THURSDAY, Aug. 9 (HealthDay News) — Researchers report that they have created a device able to short-circuit epileptic seizures in rats.

Similar in design to an implantable defibrillator, the device is placed in the brain and reacts only when a seizure starts to occur, essentially aborting the seizure’s electrical activity.
The self-adjusting device electrically stimulates the brain at the beginning of a short but frequent type of seizure in rats, and then automatically shuts itself off. The research was published in the Aug. 10 issue of the journal Science.
"It works like a ping-pong game," explained study author Dr. Gyorgy Buzsaki, a professor of neural science at New York University. "Every time a ball is coming your way, you apply an interfering pattern to whack it away."
Epilepsy is a brain disorder in which a person has repeated seizures over time. It affects nearly 3 million Americans, according to the Epilepsy Foundation, making it the third most common neurological disorder in the United States, after Alzheimer’s and stroke.

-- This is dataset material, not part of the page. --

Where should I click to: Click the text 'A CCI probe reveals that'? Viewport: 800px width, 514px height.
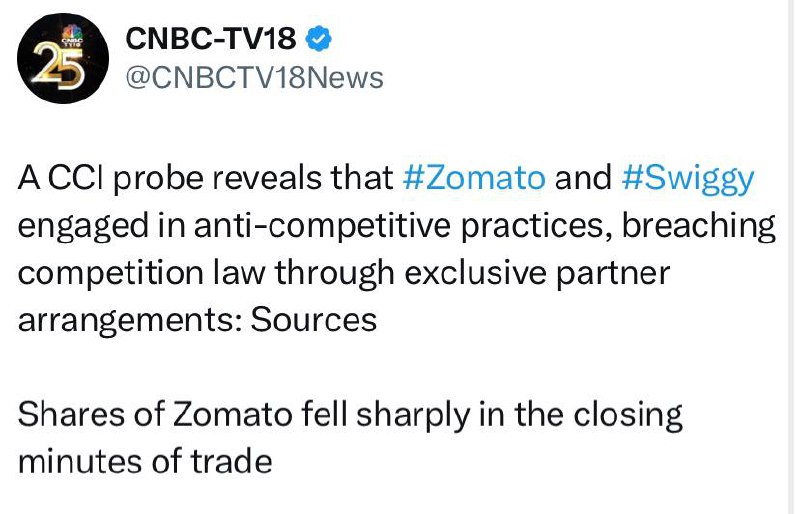(x=206, y=179)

People with epilepsy can suffer from two different kinds of seizures: petit mal seizures, which last for just a few seconds but can occur frequently, and grand mal seizures, which are rare but involve violent muscle contractions and a loss of consciousness.

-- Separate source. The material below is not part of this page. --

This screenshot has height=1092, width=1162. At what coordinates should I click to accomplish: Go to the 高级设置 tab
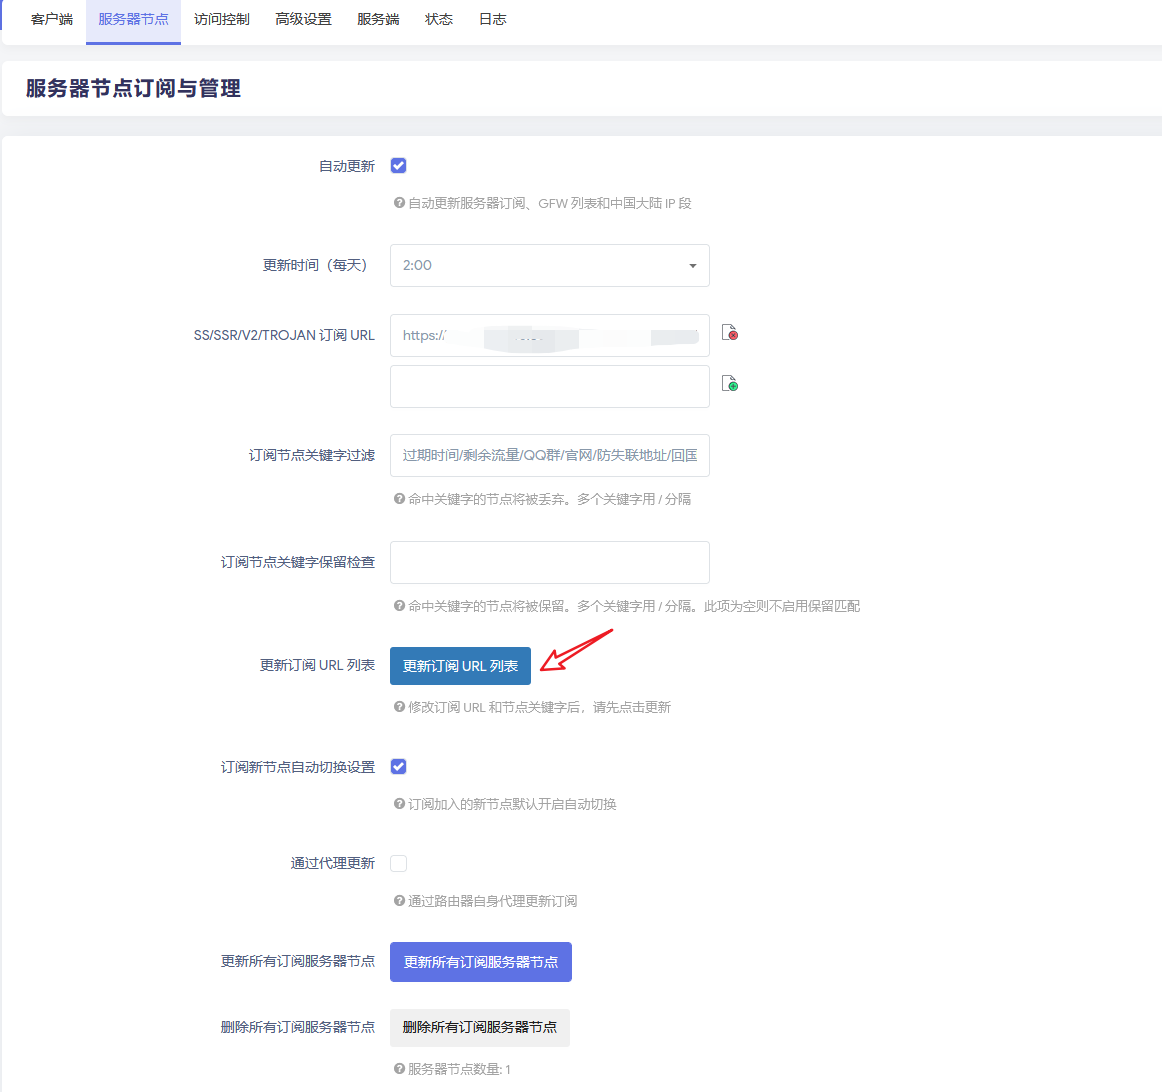point(303,20)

Seizures are episodes of disturbed brain activity that cause changes in attention or behavior. Brain cells keep firing instead of acting in an organized way. The malfunctioning electrical system of the brain causes surges of energy that can cause unconsciousness and muscle contractions.

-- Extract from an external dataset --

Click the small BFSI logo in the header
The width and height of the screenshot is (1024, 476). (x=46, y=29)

The researchers tested the new device against petit mal seizures in rats because this type of seizure occurs hundreds of times a day. The sheer volume of the seizures allowed the scientists to effectively test the system they designed. People with petit mal seizures are typically treated effectively with drugs, so the device would not be used to treat that type of seizure.
In what Buzsaki describes as a simple, closed-loop system, the firing of brain neurons creates a spike in neurological activity that is followed by a wave and detected by the device, which fires back only when necessary. The system, called transcranial electrical stimulation, leaves other aspects of brain function unaffected. “The system doesn’t prevent seizures, it just treats them right away,” said Buzsaki. The stimulation reduced the length of a seizure by about 60 percent.
In humans, two plates about the size of a pocket watch could be placed in the skull in a position designed to target the affected area of the brain. The electrodes would be powered by ultralight electrical circuits implanted in the skull, Buzsaki explained.
The goal is to apply the system that worked in rats to people with complex partial seizures — epileptic seizures that affect both sides of the brain and cause a loss of consciousness, Buzsaki said. Although the device worked in rats, the results may not translate to humans.
This type of seizure also can occur with head injuries, brain infection and stroke. The cause is typically unknown.
In 20 percent to 40 percent of people who have complex partial seizures, drugs are ineffective and there are no remedies, Buzsaki said. “It’s not clear what kind of stimulation to deliver and where exactly in the brain the stimulation should go,” he explained.
Dr. Orrin Devinsky, director of the epilepsy program at New York University, said the research has enormous potential for treating epilepsy and other neurological problems. “What’s unique about this technique is that it’s a sophisticated way to identify the rhythmicity of the seizure itself and interrupt the cycle with precision,” he said. “Existing [deep brain stimulation] devices don’t finesse the timing this way.”
Devinsky, who was not associated with the study, said the research could potentially be applicable to people with tremors, Parkinson’s disease and even those with serious depression and other psychological disorders.